• **Instructions to follow**: Find each line below that contains the string "radio" and copy those lines in full. The match is case-sensitive.

(Records for locating words and elements)
※ ※ ※

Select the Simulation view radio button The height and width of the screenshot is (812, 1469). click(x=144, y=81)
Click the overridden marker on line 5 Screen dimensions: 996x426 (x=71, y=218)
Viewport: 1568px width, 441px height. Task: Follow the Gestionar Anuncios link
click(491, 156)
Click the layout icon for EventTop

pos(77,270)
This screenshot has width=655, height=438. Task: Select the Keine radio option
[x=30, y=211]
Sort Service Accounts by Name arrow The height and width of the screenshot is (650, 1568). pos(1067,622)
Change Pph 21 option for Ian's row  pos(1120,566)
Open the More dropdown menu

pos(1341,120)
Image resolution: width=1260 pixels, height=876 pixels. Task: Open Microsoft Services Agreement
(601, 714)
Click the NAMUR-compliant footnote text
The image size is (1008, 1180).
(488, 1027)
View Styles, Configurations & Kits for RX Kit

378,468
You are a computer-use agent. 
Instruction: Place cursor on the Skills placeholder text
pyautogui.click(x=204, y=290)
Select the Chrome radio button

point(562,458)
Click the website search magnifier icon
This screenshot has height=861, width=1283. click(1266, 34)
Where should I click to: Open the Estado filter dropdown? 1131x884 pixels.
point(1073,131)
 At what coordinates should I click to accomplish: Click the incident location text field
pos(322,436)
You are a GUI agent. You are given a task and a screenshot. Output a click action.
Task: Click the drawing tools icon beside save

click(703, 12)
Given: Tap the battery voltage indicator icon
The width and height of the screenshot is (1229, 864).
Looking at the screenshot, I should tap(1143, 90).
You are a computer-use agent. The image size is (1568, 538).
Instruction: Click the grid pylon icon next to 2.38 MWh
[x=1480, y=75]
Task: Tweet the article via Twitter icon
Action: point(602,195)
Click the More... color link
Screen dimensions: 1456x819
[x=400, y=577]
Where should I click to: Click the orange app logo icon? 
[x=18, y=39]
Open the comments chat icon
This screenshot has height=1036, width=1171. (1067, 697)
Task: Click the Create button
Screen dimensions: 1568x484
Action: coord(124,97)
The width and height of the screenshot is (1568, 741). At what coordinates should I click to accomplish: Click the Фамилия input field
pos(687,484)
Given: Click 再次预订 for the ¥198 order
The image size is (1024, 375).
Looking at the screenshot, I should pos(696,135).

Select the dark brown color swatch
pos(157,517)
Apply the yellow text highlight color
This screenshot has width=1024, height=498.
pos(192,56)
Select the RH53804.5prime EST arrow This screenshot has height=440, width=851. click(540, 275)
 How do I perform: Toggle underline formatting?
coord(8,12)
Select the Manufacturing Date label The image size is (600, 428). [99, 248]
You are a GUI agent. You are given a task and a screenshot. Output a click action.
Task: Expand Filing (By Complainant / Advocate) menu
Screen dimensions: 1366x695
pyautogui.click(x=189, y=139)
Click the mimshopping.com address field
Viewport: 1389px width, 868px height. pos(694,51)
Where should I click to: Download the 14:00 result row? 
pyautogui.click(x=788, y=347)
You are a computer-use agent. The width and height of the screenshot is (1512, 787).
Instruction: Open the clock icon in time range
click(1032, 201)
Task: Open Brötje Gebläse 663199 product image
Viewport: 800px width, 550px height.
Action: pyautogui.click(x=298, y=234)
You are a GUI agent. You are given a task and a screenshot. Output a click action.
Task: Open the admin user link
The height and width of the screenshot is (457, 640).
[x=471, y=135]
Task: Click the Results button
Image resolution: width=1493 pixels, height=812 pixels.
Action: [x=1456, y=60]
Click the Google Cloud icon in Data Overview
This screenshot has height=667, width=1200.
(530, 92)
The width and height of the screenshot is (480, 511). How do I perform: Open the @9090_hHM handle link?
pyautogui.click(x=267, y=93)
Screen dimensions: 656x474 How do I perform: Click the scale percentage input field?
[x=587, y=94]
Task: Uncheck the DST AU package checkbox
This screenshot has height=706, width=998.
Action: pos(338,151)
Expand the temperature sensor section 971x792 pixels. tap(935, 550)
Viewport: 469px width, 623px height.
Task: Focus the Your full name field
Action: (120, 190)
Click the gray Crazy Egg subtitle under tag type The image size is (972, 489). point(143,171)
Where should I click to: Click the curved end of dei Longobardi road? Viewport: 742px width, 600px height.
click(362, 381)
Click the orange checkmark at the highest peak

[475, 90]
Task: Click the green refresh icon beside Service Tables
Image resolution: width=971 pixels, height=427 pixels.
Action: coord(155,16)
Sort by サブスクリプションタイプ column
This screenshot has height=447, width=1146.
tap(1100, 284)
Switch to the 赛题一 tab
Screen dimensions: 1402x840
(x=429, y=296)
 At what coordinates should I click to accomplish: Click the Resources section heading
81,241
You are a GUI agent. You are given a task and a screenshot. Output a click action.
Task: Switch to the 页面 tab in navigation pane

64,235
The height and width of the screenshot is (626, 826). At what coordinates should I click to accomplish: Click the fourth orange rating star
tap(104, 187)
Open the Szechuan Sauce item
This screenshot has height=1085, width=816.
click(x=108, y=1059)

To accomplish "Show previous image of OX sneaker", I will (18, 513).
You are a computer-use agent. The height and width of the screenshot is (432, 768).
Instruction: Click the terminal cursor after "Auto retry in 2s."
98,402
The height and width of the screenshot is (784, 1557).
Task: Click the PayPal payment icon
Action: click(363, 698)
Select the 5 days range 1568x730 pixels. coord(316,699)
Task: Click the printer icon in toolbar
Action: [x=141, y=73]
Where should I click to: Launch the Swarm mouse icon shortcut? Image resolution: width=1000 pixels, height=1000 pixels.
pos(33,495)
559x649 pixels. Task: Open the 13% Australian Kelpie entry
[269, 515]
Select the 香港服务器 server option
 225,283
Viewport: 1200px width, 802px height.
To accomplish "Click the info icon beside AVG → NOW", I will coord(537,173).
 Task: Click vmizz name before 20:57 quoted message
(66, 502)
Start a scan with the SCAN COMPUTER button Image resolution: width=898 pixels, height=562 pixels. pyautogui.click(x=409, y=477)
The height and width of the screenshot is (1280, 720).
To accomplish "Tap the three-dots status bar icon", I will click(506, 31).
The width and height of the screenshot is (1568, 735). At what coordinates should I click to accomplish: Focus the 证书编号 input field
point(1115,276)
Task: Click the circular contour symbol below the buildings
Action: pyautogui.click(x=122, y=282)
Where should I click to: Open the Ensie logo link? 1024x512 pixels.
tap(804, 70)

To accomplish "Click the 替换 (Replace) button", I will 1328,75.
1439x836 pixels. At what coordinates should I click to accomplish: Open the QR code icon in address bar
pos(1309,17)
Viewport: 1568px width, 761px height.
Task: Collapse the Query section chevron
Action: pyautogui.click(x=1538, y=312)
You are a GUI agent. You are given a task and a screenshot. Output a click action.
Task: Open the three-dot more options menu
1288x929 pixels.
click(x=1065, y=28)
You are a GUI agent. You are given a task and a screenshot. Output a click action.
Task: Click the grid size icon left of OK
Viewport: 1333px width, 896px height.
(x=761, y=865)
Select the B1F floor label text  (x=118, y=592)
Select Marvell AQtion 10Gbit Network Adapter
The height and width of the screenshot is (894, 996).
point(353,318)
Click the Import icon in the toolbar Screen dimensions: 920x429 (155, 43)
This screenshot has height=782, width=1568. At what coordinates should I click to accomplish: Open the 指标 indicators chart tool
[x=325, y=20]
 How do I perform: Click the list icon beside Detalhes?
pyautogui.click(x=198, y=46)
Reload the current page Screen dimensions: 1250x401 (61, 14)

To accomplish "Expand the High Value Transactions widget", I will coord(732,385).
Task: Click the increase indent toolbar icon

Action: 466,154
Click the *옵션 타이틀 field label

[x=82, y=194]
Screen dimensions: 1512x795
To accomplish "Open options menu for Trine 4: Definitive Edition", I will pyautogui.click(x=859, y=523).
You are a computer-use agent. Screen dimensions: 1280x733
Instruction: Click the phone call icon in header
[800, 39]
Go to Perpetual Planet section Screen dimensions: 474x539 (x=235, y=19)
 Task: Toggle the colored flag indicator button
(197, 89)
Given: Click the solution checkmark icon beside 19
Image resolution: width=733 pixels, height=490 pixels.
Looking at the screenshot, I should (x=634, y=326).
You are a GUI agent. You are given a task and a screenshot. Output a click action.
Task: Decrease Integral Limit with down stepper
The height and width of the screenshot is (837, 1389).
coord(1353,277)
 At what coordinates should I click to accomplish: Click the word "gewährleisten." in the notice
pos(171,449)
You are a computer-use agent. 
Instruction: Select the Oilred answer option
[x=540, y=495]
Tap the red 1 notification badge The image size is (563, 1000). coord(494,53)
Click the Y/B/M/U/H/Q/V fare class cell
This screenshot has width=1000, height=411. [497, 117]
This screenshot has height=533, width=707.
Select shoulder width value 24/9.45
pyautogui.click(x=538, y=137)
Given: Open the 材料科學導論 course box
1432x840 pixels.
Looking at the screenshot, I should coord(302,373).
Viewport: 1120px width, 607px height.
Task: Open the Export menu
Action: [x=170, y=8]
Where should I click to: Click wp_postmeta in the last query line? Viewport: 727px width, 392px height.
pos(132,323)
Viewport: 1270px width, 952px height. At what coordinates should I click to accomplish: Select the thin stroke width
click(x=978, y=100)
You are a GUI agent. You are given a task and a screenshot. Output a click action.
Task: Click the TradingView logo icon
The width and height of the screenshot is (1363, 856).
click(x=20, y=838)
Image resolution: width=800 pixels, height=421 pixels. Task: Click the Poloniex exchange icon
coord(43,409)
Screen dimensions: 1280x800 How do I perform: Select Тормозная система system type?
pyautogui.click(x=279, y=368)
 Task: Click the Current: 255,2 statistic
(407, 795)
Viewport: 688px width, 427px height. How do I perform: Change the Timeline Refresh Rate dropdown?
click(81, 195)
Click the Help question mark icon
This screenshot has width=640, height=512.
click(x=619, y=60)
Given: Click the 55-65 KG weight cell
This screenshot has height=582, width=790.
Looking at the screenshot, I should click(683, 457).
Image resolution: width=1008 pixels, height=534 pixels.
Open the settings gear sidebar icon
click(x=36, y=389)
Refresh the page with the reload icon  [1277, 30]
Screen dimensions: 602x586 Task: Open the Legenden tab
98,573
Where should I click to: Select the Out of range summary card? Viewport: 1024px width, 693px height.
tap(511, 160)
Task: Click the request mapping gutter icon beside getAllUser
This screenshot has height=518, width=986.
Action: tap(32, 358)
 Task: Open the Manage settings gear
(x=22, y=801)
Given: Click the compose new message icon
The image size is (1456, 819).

※ ※ ※

• **Exercise solution**:
Select the Simulation view radio button The height and width of the screenshot is (812, 1469). click(x=144, y=81)
This screenshot has width=655, height=438. Task: Select the Keine radio option
Select the Chrome radio button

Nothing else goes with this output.